> 99% of the server costs of something like Facebook or Twitter, go toward the b...

beeboobaa3 · on May 17, 2024

> From direct personal experience, I strongly believe the backend infrastructure and staff required just to operate the core product functionality of a successful large-scale social network massively exceeds what could be provided by donations.

Because these social networks are designed for analytics. It's in their blood. It permeates everything they do, and causes immense overhead.

Check out mailing lists or usenet.

evanelias · on May 17, 2024

No, nothing about this is related to analytics. I was strictly describing storage, caching, and compute for core product functionality in my previous comment, which is written from direct first-hand experience working on infrastructure for social networks for a decade, including the two social networks I referenced in my previous comment.

Social networks store a lot of OLTP data just to function. Every user, post, comment, follow/friendship relation, like/favorite/interaction, media metadata -- that all gets stored in sharded relational databases and retrieved in order for the product to operate at all. For successful social networks, it adds up to trillions of rows of data (on the smaller end, for something like Tumblr) and that requires a lot of expensive infrastructure to operate. Again, none of this has any relation to analytics.

As for usenet, what? It's basically dead, after becoming an unmanageable cesspool of spam (or worse) more than two decades ago. It was great in the 90s, but the internet population was substantially smaller then.

beeboobaa3 · on May 17, 2024

> As for usenet, what? It's basically dead, after becoming an unmanageable cesspool of spam (or worse) more than two decades ago. It was great in the 90s, but the internet population was substantially smaller then.

Yeah, because no one is interested in promoting it because it doesn't have analytics baked in so you can't make money from doing so. Of course it deteriorated over the years. It's also cheap to run and can handle a massive amount of users.

> store a lot of OLTP data just to function

Right, so they can run analytics. You could reduce your tracking data to aggregates, but then you can't go back and run analytics on your users. You don't need to keep that data forever.

Especially with modern social media where content older than a day is effectively dead and ignored.

> it adds up to trillions of rows of data

This was a lot of data a decade ago. Nowadays a single postgres instance will handle billions of rows without breaking a sweat, and social media content is exceptionally shardable.

evanelias · on May 17, 2024

> Right, so they can run analytics.

Stop gaslighting me, it's not OK! I'm describing first-hand experience of things that were not related to analytics IN ANY WAY, SHAPE, OR FORM.

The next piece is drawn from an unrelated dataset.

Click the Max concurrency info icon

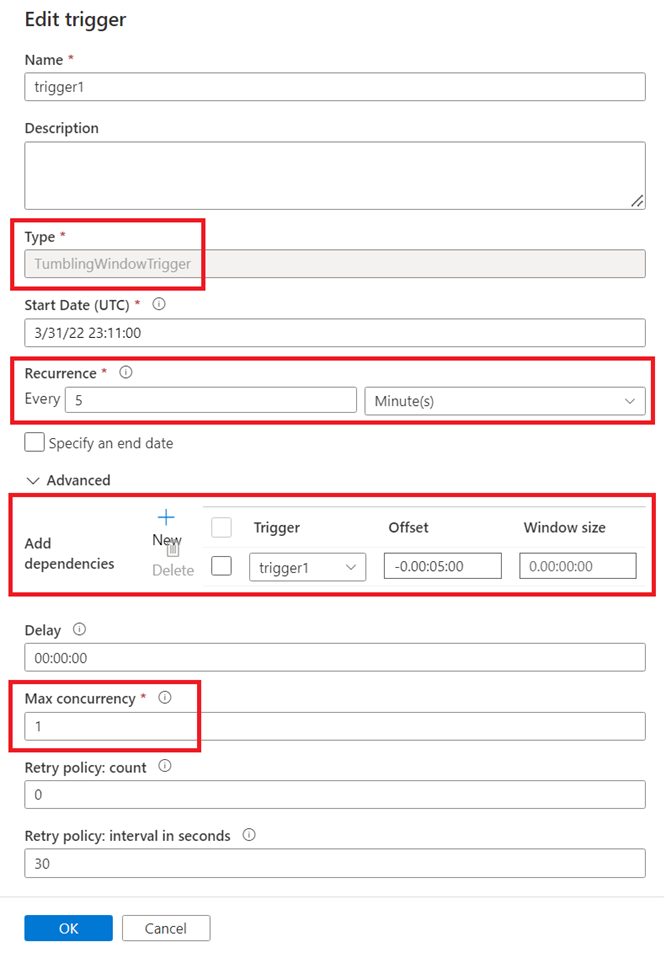164,697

Try running OLAP queries on a massively sharded MySQL 5.1 deployment, or any aggregation at all on a Memcached cluster. These technologies were designed for OLTP data, and were woefully incapable of useful analytics over massive data sets.

I was Tumblr's fourth full-time software engineering hire. When I joined (nearly 4 years after the company was founded) the only thing remotely related to analytics was a tiny Hadoop cluster, where logs were dumped and largely ignored. Nothing about analytics is "in their blood". All you needed to sign up for Tumblr was an email address. WTF do you even think they are "analyzing"? Your comments are completely fabricated BS.

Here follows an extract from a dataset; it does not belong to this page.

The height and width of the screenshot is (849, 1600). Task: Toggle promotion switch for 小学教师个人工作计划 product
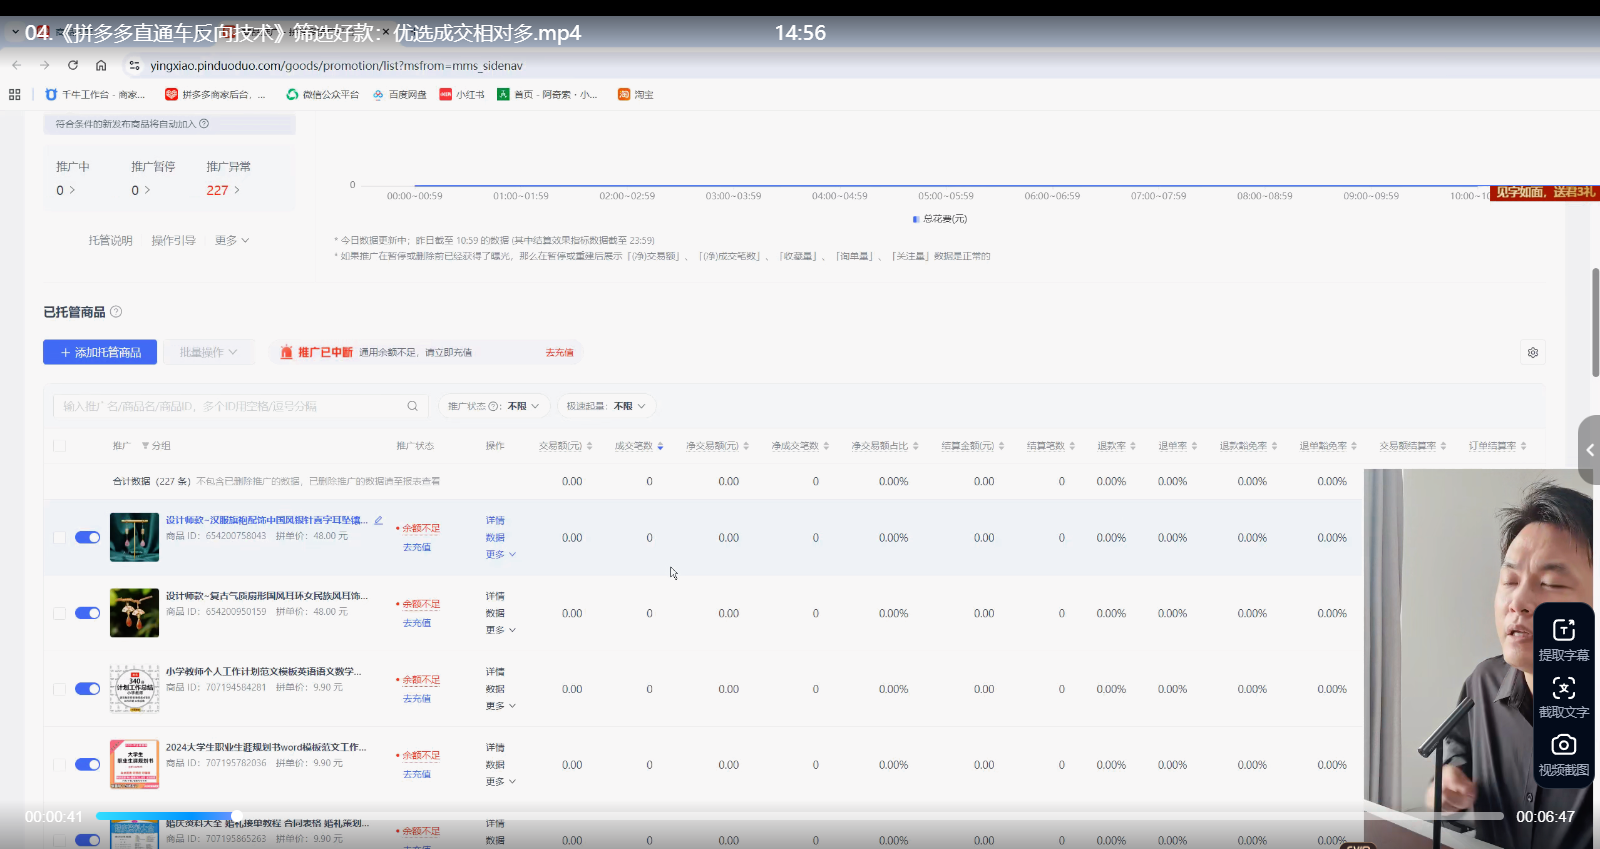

> You could reduce your tracking data to aggregates

Once again, I'm not describing "tracking data"! I'm talking about things like content that users have posted, comments they have written, content they have favorited, users they are following. These are core data models of a social network. It has nothing to do with tracking or analytics.

> You don't need to keep that data forever.

The OLTP product data I'm describing does need to be kept forever. Users don't like it when content they have written on their blog suddenly disappears.

> Nowadays a single postgres instance will handle billions of rows without breaking a sweat, and social media content is exceptionally shardable.

Yes, but running a massive cluster of hundreds or thousands of sharded database servers is still very expensive.

throwaway22032 · on May 18, 2024

I think that what they're getting at is that in the Usenet days half of what you've mentioned would be local data.

There is no central concept of "content that have favourited" or "users they are following", that's all handled locally in that model.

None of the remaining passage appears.